KATHMANDU: Furdiki Sherpa’s husband, Mingma Sherpa, died on April 7, 2013, after he fell into the crevasse at the Khumbu Icefall just above base camp, one of the most treacherous stages of the South Pole route to the Everest summit.
He was a part of an elite team of ‘icefall “doctors’ who are the first to fix ropes and maintain the safest path through the Icefall by laying down a series of ladders across the crevasses.
After his death, she determined to go to the site where his husband took his last breath. Even her father, renowned ‘icefall doctor’ Ang Nima Sherpa spent 37 years in Everest, worked on the mountain’s major routes, including the West Ridge, Southwest Face, and South Pillar. He scaled Mt Everest in 1975 for the first time.
God had no mercy on her; her father passed away on January 25, 2013, at the age of 59 in his home village of Pangboche. Some months later, she lost her husband. The situation was very hard for her to bear and move ahead.
She determined herself to go to the Everest to spot the place where she lost her husband and know where her father spent most of his time.
Following the death of her husband, she came to Kathmandu in May 2014. She had to perform the death rituals for her husband as well as her father from the ‘Lama Guru.’
She got support from her foreign clients who her husband had worked with. They consoled her and pledged financial help for her three daughters’ education. They took her daughters, Tashi Jangmu Sherpa, Palden Jangmu Sherpa, and Tashi Dawa Sherpa, to the USA where they are reading there now.
She spat venom on the government for not cooperating with her to send her daughters to the USA.
Sherpa felt lonely after her daughters flew away to the USA. Once, she thought of committing suicide but she did not get the chance to do so as her sister, sister-in-law, and friends were always hovering around her.
Days passed by.
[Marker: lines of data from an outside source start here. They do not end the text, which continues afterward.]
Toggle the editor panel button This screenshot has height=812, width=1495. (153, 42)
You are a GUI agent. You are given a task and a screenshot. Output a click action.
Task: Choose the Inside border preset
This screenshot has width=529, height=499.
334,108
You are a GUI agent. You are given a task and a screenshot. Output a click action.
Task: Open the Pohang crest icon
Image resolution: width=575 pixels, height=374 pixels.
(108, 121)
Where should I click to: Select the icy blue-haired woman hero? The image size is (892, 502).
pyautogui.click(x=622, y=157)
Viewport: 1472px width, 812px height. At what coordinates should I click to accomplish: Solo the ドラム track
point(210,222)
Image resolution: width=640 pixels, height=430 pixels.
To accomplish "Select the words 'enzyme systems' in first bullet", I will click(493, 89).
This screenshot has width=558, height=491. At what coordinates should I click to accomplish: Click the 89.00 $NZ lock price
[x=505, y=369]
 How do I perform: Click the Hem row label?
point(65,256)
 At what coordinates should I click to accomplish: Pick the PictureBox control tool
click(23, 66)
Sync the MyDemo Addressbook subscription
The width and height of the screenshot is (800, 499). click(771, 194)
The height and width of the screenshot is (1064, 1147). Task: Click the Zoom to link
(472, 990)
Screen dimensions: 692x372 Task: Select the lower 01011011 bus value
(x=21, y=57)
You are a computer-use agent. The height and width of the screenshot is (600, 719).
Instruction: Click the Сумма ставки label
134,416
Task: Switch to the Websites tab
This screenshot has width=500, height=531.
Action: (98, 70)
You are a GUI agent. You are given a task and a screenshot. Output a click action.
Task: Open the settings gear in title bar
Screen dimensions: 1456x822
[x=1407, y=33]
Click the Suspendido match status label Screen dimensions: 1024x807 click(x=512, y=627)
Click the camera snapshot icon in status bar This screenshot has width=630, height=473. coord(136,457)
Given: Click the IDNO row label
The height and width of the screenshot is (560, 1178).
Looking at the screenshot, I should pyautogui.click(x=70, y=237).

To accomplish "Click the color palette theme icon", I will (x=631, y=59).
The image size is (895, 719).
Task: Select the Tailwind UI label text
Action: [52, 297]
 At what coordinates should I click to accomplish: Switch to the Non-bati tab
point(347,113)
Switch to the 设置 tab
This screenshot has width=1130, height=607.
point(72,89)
With each passing day, she mustered up consolation and courage. Earlier, she thought that she was an only soul on the planet to grieve over her husband’s passing. But when 16 mountaineers died in the Everest due to an avalanche, she consoled herself. The incident left many women widowed including her friend Nima Doma.
Nima and Furdiki used to meet, talk and share everything with each other. “We started sharing our stories, grief, and the mission of our life,” Furdiki said.
One day, Sherpa said, “Let’s go climbing Mt Everest”. Nima flatly rejected her idea saying, “It is impossible”. When they met Ang Tshering Lama, Furdiki’s dream of climbing the Everest began to take shape. With Ang Tshering’s help, Nima and Furdiki took the training from the Nepal Mountaineering Association (NMA).
“Ang Tshering Dai (brother) was so happy to learn about our success “, Furdiki recalled.
Lama gave Furdiki and Nima an idea of the expedition and advised them to look for sponsorship for it under the banner of “Two Widows’ Mt Everest Expedition 2019”.
During their trip to Manang to climb 6,584-meter-high Chulu Far East peak, they met Journalist Doma Sherpa Pinasa who climbed Mt Everest in 2018, becoming the first Sherpa female journalist to stand atop the world. Later, she supported them by informing people about their expedition through media, organizing press meet and many more.
Before the Everest, the duo also successfully climbed Island peak (6,189-meter-high).
It was May 23, 2019. The clock was striking 5:25 am. She reached atop Mt Everest with her friend Doma. When she stood on the summit, she was stunned, extremely happy and cried hugging Nima on the top, with her mission accomplished.
Then she noticed that they should climb down safely as many climbers have died or sustained injuries in course of climbing down to the Everest Base Camp. “We climbed the Everest not just for us, but also for other women like us who have been widowed on the mountain,” Furdiki said.
During the expedition, she noticed the hardship of high altitude porters and icefall doctors. When they worked whole night, walked at night, it pinched her very much. Sherpa remembered how hard her husband had worked to make her, his children and family to live the ‘happy’ life.
“They are working on the mountain for money bypassing their life”, Furdiki said. Two widows are now planning to climb Ama Dablam (6,812 m), known for beauty and is graded strenuous in terms of difficulty.
Ama Dablam literally translates to mother’s necklace referring to the shape of a mountain and the glacier accompanying it, he added. After the expedition she learnt that if someone does something for a noble cause, he/she will get success, but, they should not give up once the mission is set.
“Our mission is to encourage widows and make them independent. I think we are somehow successful to represent widows and motivate them”, Furdiki said.